Since October 7, 2023, the Department of Education has launched more than 60 Title VI investigations at colleges and universities, with investigations intensifying under the second Trump administration. The report argues these investigations often lack legal basis and violate due process requirements.
"The Trump administration has wielded Title VI with the goals of discrediting institutions of higher education, compromising academic freedom and institutional autonomy, and unmooring the Civil Rights Act from its foundational commitments," the report states.
Targeting DEI and Campus Speech
The AAUP report details how the administration has expanded Title VI enforcement beyond its original scope to investigate diversity, equity and inclusion programs and campus protests related to Israel and Palestine. Many investigations focus on "shared ancestry" claims involving Jewish students, often incorporating the International Holocaust Remembrance Alliance definition of antisemitism that conflates criticism of Israel with antisemitism.
A February 2025 "Dear Colleague" letter from the Department of Education's Office for Civil Rights declared its intent to investigate colleges for DEI programs that allegedly "stigmatize students that belong to particular racial groups" and teach that some students "bear unique moral burdens that others do not."
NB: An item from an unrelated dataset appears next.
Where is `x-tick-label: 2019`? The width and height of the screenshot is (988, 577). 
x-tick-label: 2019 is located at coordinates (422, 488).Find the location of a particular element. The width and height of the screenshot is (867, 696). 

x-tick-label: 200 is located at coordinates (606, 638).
The administration has also created a multiagency Task Force to Combat Anti-Semitism that bypasses normal Title VI procedures to threaten massive funding cuts without proper due process, the report alleges.
The report criticizes several universities that have reached settlement agreements with the federal government, including Columbia University's $200 million deal in July 2025. Under that agreement, Columbia agreed to adopt the IHRA definition of antisemitism, restructure academic programs, decrease international enrollment, and accept external oversight of hiring and admissions.
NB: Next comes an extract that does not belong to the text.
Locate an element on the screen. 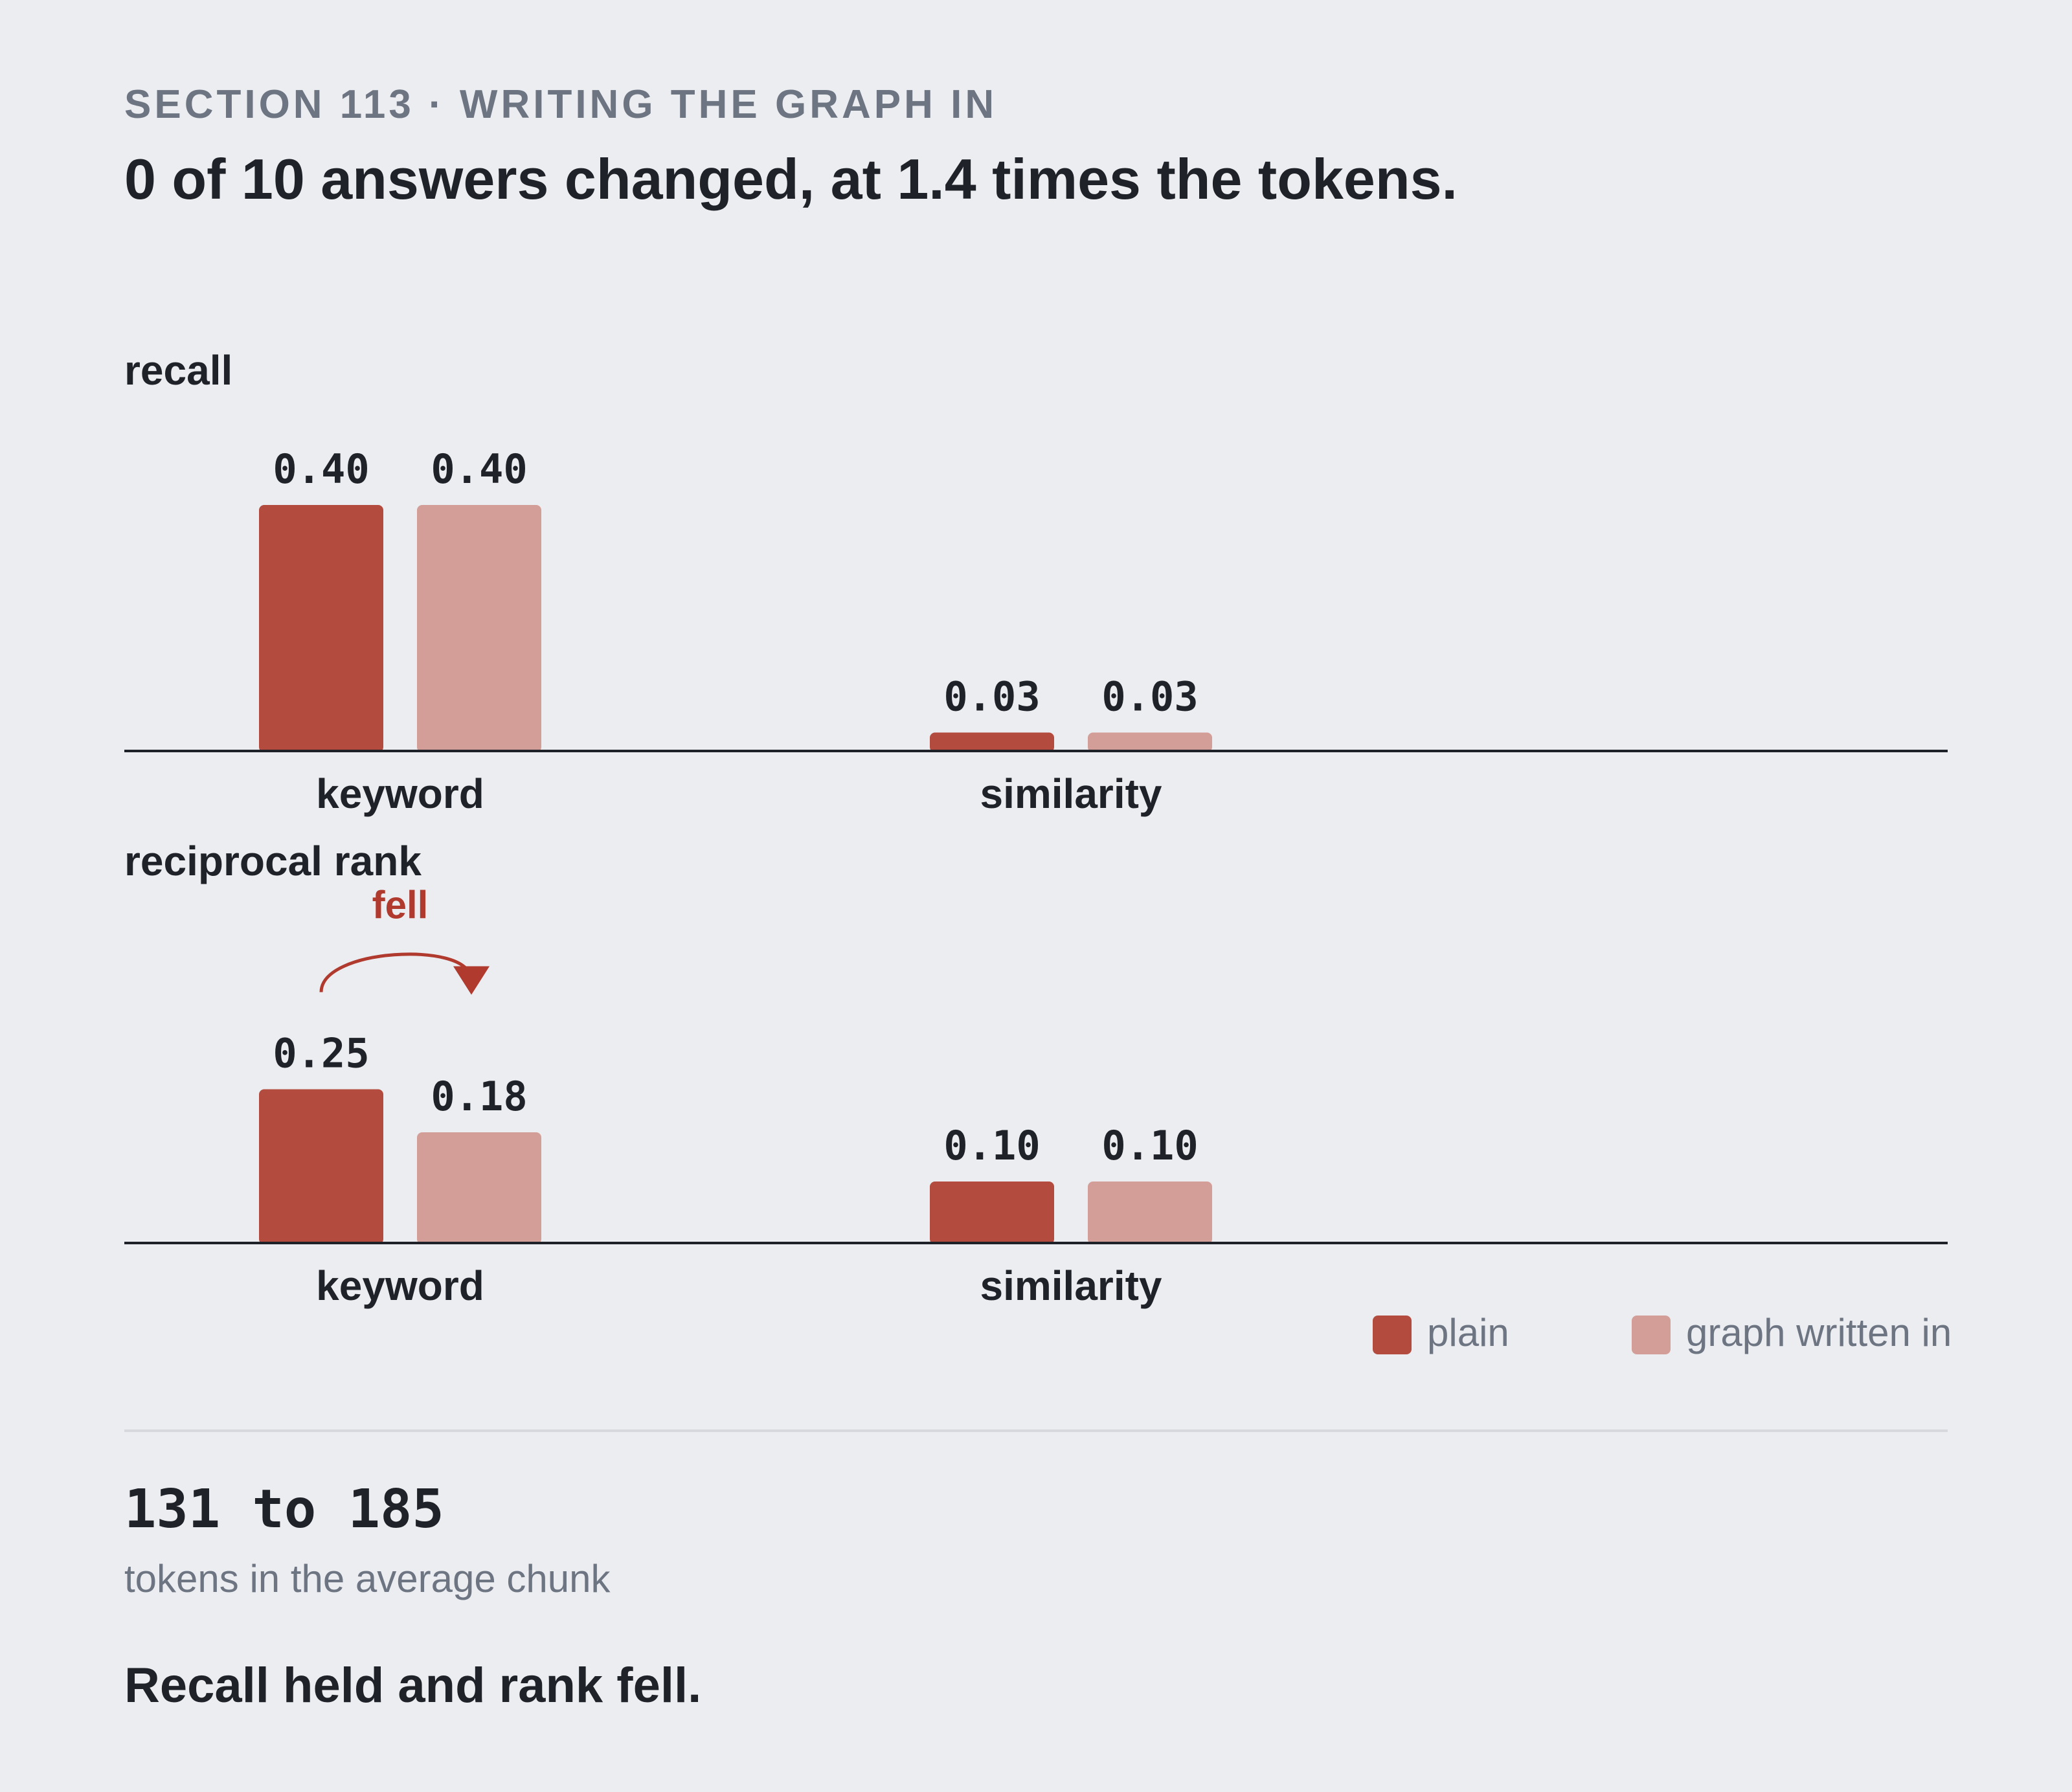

"There has been no allegation—much less a finding—of noncompliance in the many parts of Columbia from which funding has been cut," Columbia law professors wrote in response to the settlement.
The Columbia University AAUP chapter called the agreement "the blunt instrument through which the Trump Administration has demonstrated its power to bludgeon American universities into undermining the traditions of free and open inquiry."
The AAUP and other organizations have filed multiple federal lawsuits challenging the administration's actions as unconstitutional violations of First and Fifth Amendment rights.
In one significant victory, federal District Court Judge Allison Burroughs issued a permanent injunction against the Trump administration's withholding of funds from Harvard University, finding that "the government-initiated onslaught against Harvard was much more about promoting a governmental orthodoxy in violation of the First Amendment than about anything else, including fighting antisemitism."
The report traces the AAUP's long history of opposing discrimination while defending academic freedom, dating back to support for desegregation in the 1950s. The organization has consistently argued that antidiscrimination efforts and academic freedom can and should coexist.
Title VI was originally designed to eliminate racial segregation in federally funded programs, with examples of discrimination focused on material barriers like unequal school budgets and facilities. The concept of "hostile environment" as evidence of discrimination developed later through court decisions in the 1980s and 1990s.
Recommendations for Institutions
The report concludes with seven recommendations for faculty, administrators, and governing boards, including:
- Refusing to comply with unlawful federal demands that impinge on academic freedom
- Publicly affirming commitment to defending academic freedom
- Rejecting "anticipatory obedience" such as eliminating programs or scrubbing websites
- Providing support for international faculty and students facing deportation threats
- Rejecting overly broad definitions of antisemitism like the IHRA definition
"Faculty members must remain stewards of knowledge for the good of the public—all of the public—not those who would deny or opportunistically exploit the complexities of free inquiry to suit their interests alone," the report concludes.